Personal answer (I am now trying to correct this): Not pivoting fast enough into interpretability research.

Great question! If AI kills us in the next few years, it seems likely it would be by using a pathway to power that is currently accessible by humans; and just acts as a helper/accelerator to human actions.

The top two existential risks that meet that criteria are engineered bioweapon and nuclear exchange.

Currently, there is a great deal of research into how LLMs can assist research in a broad set of fields, with good results performing similar to a human specialist and in creativity tasks to identify new possibilities. Nothing that human researches can’t do, but the speed and low cost of these models is already surprising and likely to accelerate many fields.

For bioweapon risk, the risk I see would be direct development where the AI is an assistant to the human-led efforts. The specific bioengineering skills to create a an AI designed bug are scarce, but the equipment isn’t.

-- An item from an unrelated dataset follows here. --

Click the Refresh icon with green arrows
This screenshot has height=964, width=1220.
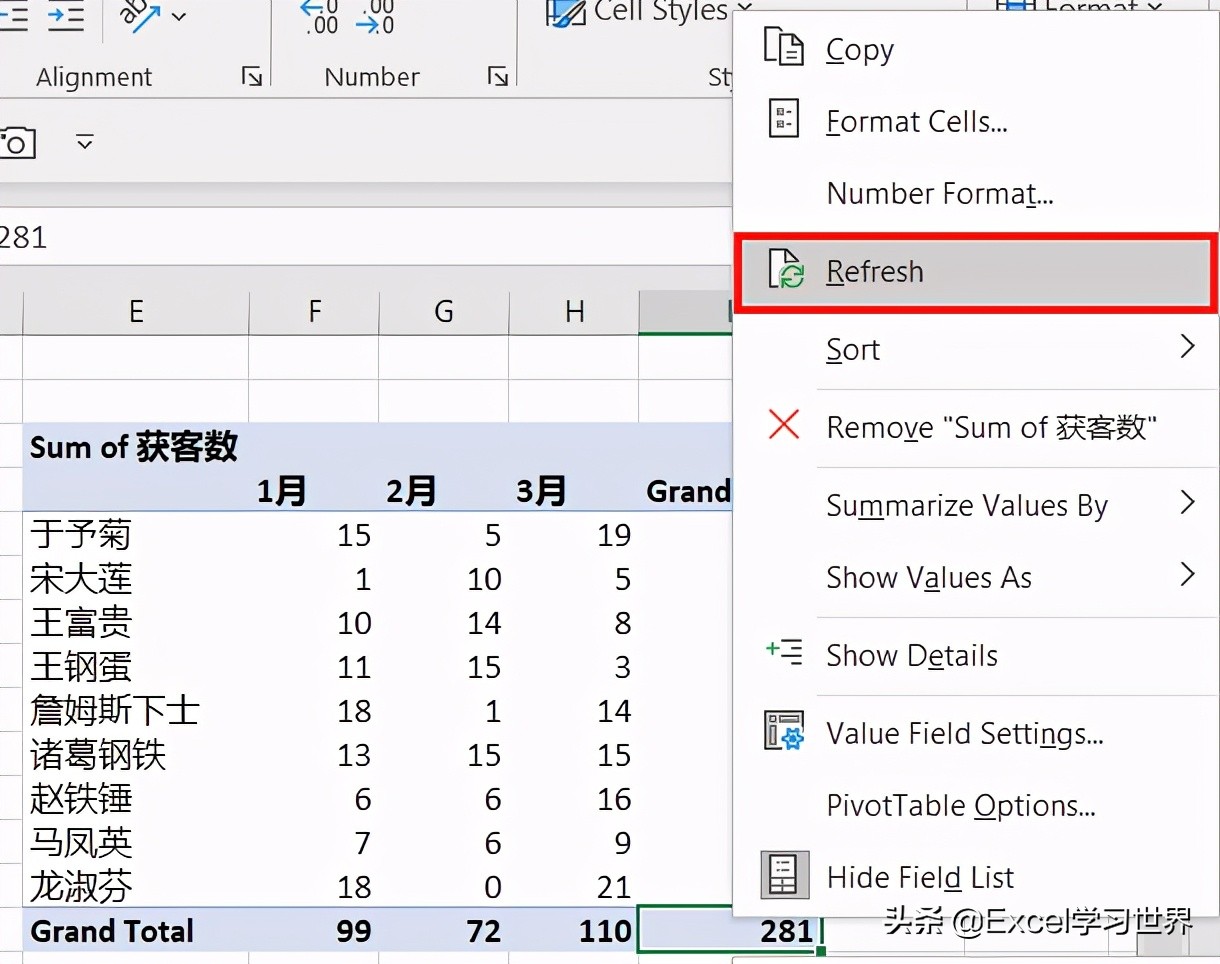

How could an AI accelerate nuclear risk? One path I could see is again AI-assisted, human led, except for controlling social media content and attitude to increase global tensions. This seems less likely than the bioweapon option.

What others are there?

I like this take: if AI is dangerous enough to kill us in three years, no feasible amount of additional interpretability research would save us.

Our efforts should instead go to limiting the amount of damage that initial AIs could do. That might involve work securing dangerous human-controlled technologies. It might involve creating clever honey pots to catch unsophisticated-but-dangerous AIs before they can fully get their act together. It might involve lobbying for processes or infrastructure to quickly shut down Azure or AWS.